Mr. Cerrato on the SAT Going Digital

By Roberto Lachner

   The SAT will be completely digital starting in 2024, according to a recent press release from the College Board. The test will still be administered at schools under the supervision of a proctor, but will now be taken on computers or digital devices instead of with paper and pencil. There will also be some changes to the test itself: a calculator will be allowed on the entire math section, reading passages will be much shorter and have only one question each, and the duration of the entire exam will be decreased from three hours to two hours. The scoring scale will stay the same, however, with each section being out of 800 points.

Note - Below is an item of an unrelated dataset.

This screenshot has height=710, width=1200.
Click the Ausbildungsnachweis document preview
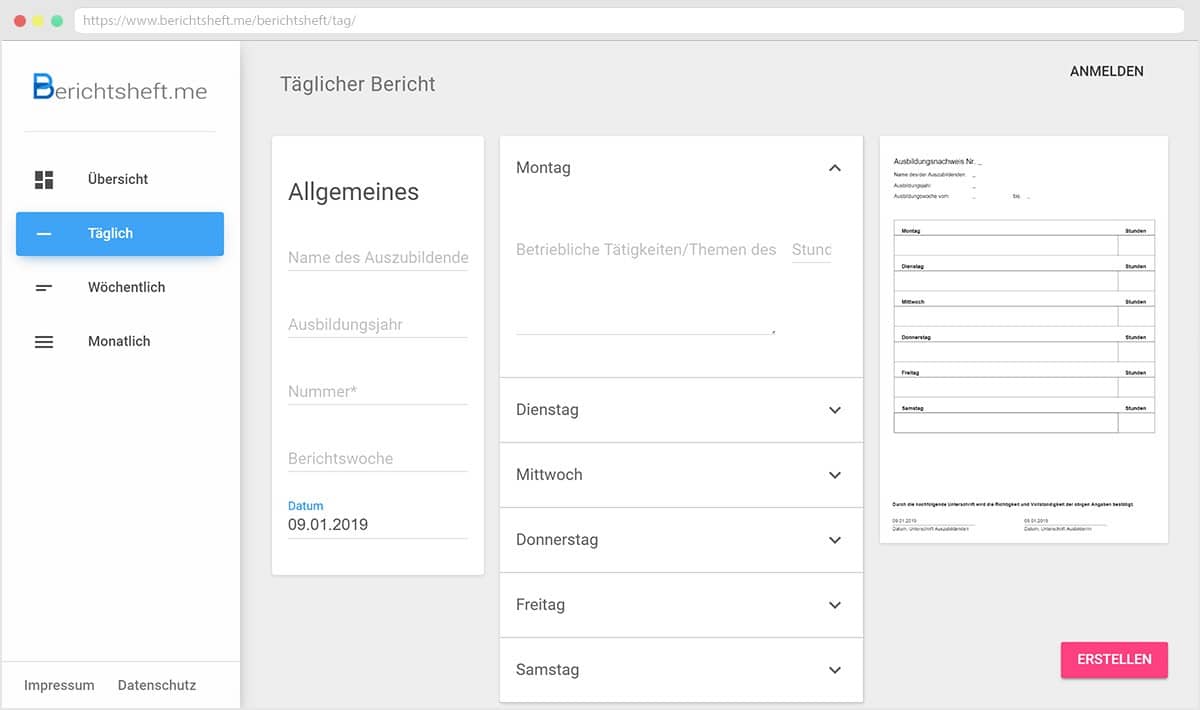(1023, 340)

   Mr. Cerrato has been the SAT testing coordinator at Ponte Vedra High school for ten years. “You’re gonna have growing pains at first,” he commented in response to the changes announced by CollegeBoard. The changes will be a large adjustment for students who have already been prepping for the soon-to-be old version of the test. He also thinks the changes will decrease the number of proctors, hurting teachers who depend on the extra money (though whether there will be a change in the proctor to student ratio remains to be seen).

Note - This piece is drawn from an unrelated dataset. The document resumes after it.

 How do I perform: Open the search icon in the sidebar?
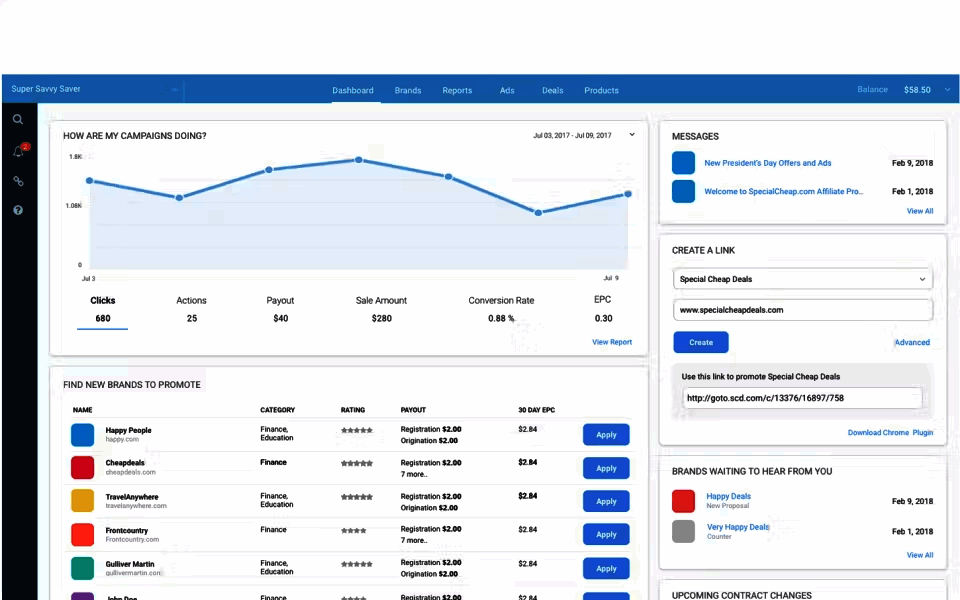tap(18, 120)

You’re gonna have growing pains at first

Mr. Cerrato

   The availability of computers for tests is also a concern. “We’re one of the bigger [testing centers] in the area,” said Mr. Cerrato; the school caps out at 300 tests under the current paper system and the waitlist is usually full. The main issue is that, to maintain that level of testing availability with the online format, enough computers must be available, and enough must be connected to ethernet. As a result, students would likely see SAT testing structured in the same way as the school now administers other standardized tests, like the FSA and EOCs, which utilize hardwired desktops and laptops set up in the media center. Unlike these tests, however, there is a window of time in which the SAT must be administered, according to Mr. Cerrato, so “computer errors would be detrimental,” as it would potentially mean that a student can no longer take the SAT during that session if the delay is sufficiently long. According to Mr. Clark, the Technology Support Specialist at PVHS, the school can support an absolute maximum of 320 tests at a time for FSAs, a number that may translate to a future online SAT.

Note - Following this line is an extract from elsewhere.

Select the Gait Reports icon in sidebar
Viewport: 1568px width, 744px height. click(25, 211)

   The CollegeBoard’s decision to restructure their staple test likely comes amid a shift in the college application world: many schools are straying away from using standardized tests like the SAT and ACT by adopting ‘test optional’ policies, meaning that students can choose whether or not to submit test scores. Critics of the SAT and ACT point out that the tests discriminate towards lower income students and students of color, who perform notably lower on the test than wealthier and non-minority students. The changes to the SAT will likely “level the playing field” according to Mr. Cerrato, which will be a welcome change to students who struggle on the test, but will “hurt those in the upper realm.” 

   No matter the reason for the change in format, students at Ponte Vedra High school and all over the nation will have to adjust to the changes. For the current Freshman and Sophomore classes, students may have to take two types of SATs during high school.